Sur l’annulation du sommet de Moscou avec les États arabes, le chef de la diplomatie russe a assuré que ce n’est que partie remise et qu’il se tiendra dès que les conditions le permettront afin que chacune des parties se prépare au mieux. Si le temps imparti n’a pas permis d’aborder tous les sujets, notamment les relations bilatérales entre Moscou et les différents pays de la ligue, il est clair que Moscou traitera avec la plus grande attention possible tous les paramètres qui le lie avec chacun des pays de la ligue. Pour la partie comorienne, ce sommet serait l’occasion de clarifier et de finaliser un certain nombre de dossiers, notamment la question liée à l’ouverture prochaine d’une ambassade de Russie à Moroni. Cette ouverture va permettre de fluidifier les relations bilatérales, surtout qu’elle coïnciderait avec le cinquantième anniversaire de l’établissement des relations entre Moscou et Moroni, tout un symbole.
L’implantation d’une mission diplomatique à Moroni serait l’occasion de relancer des nombreux dossiers d’intérêt commun. Très en avance sur les questions énergétiques, la Russie pourrait aider les Comores à sortir du problème sempiternel des coupures d’électricité en lui proposant des nouvelles sources d’énergie moins onéreuse, mais plus efficaces pour la relance de l’économie et la préservation de l’environnement. Le traitement des plastiques qui envahissent les eaux marines comoriennes en source d’énergie pourrait être un début de piste.

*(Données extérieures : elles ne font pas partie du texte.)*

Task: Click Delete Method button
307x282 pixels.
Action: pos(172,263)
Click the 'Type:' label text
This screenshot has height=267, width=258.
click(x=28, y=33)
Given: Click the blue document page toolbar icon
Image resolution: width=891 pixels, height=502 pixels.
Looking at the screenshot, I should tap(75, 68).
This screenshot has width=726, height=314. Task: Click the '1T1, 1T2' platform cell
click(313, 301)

Sur le plan culturel, l’ouverture éventuelle de cette ambassade peut avoir comme conséquence positif, la facilitation des dépôts de dossiers pour les étudiants désireux de poursuivre leurs études en Russie notamment dans les domaines de la science, et des nouvelles technologies. Longtemps bastions des étudiants comoriens, Moscou à peu perdu son attrait. Actuellement le quota d’une vingtaine de bourses octroyées chaque année, pourrait augmenter et se diversifier sur plusieurs branches de l’enseignement supérieur.

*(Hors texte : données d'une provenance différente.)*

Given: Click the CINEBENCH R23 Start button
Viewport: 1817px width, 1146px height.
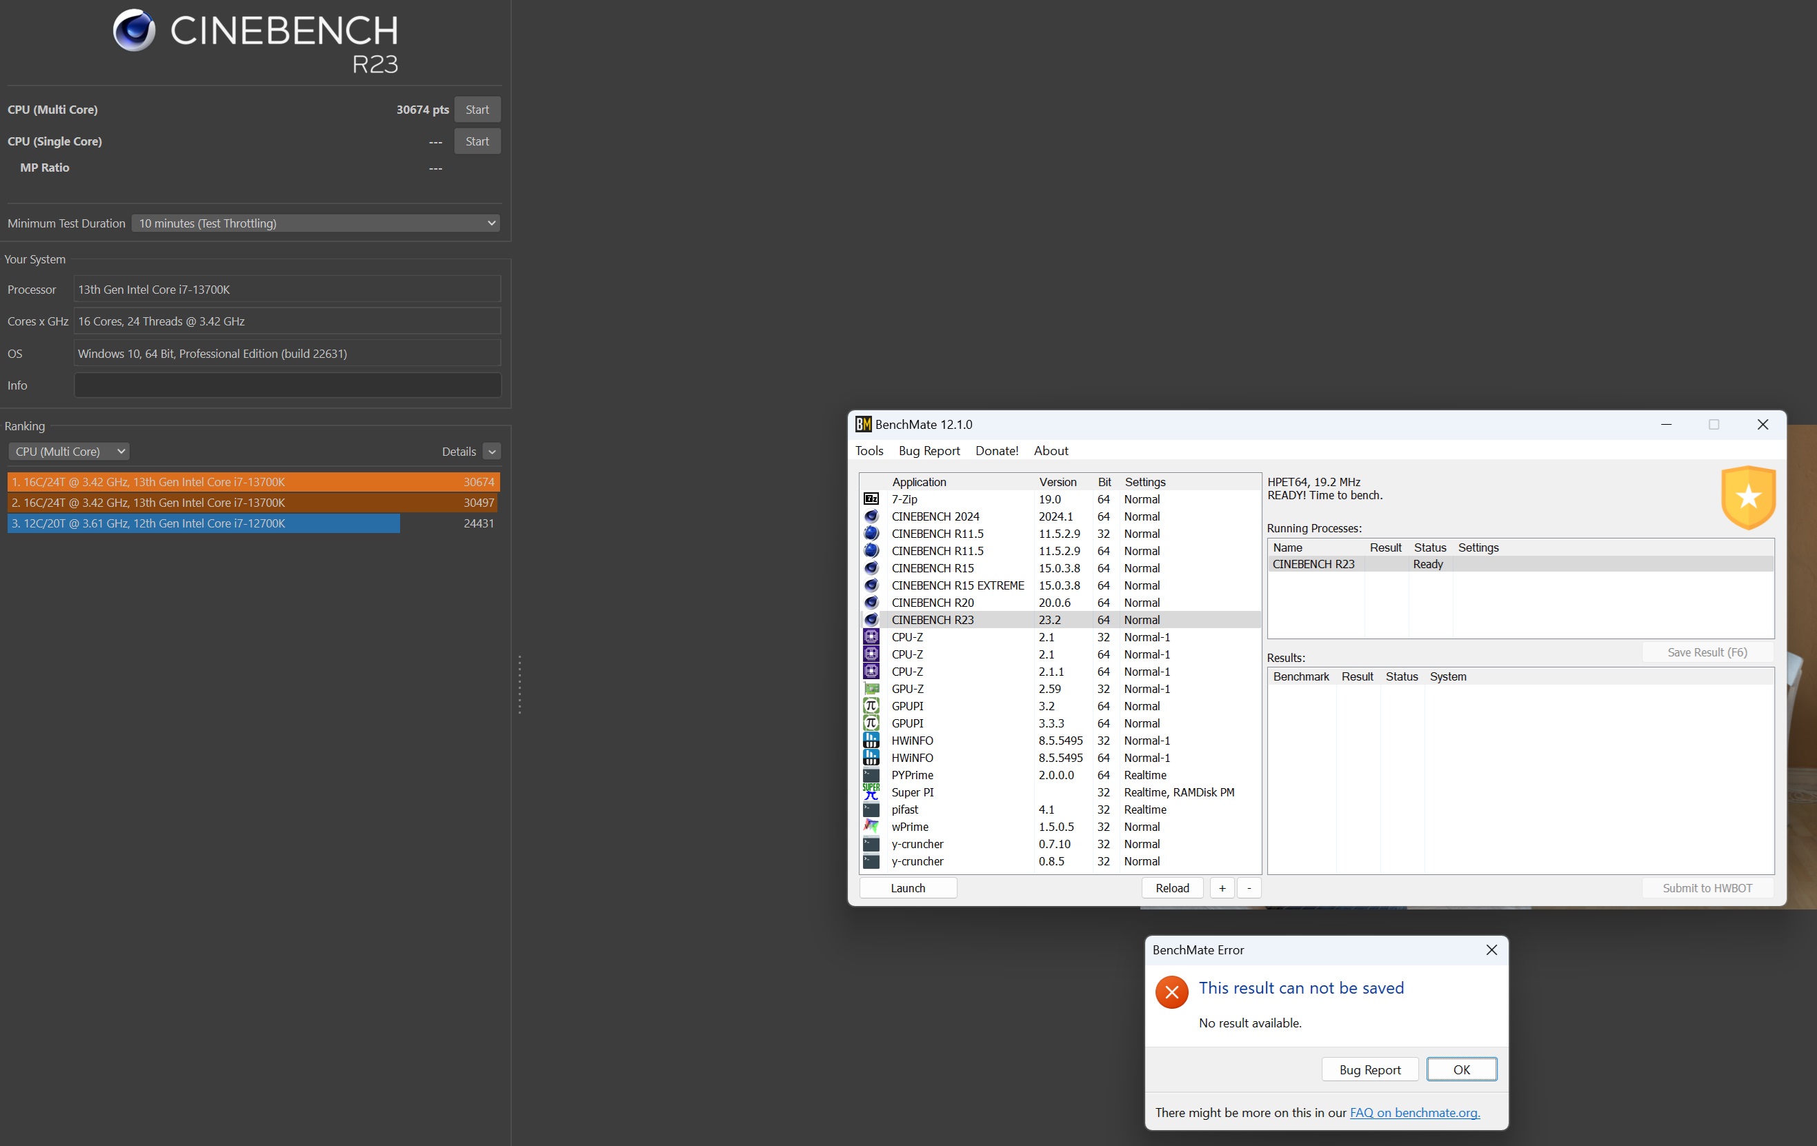Looking at the screenshot, I should tap(477, 109).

Sur la question de Mayotte, cette nouvelle étape des relations diplomatiques entre les deux pays serait un atout majeur pour les Comores pour accentuer la pression sur Paris. En effet, et contrairement à d’autres puissances, Moscou n’a jamais remis en cause l’appartenance de Mayotte à l’ensemble comorien, ayant toujours considéré que les nombreuses résolutions onusiennes, notamment la résolution 36/65 de 1982, qui réaffirme la souveraineté des Comores sur Mayotte était la base de départ et légale à toute négociation.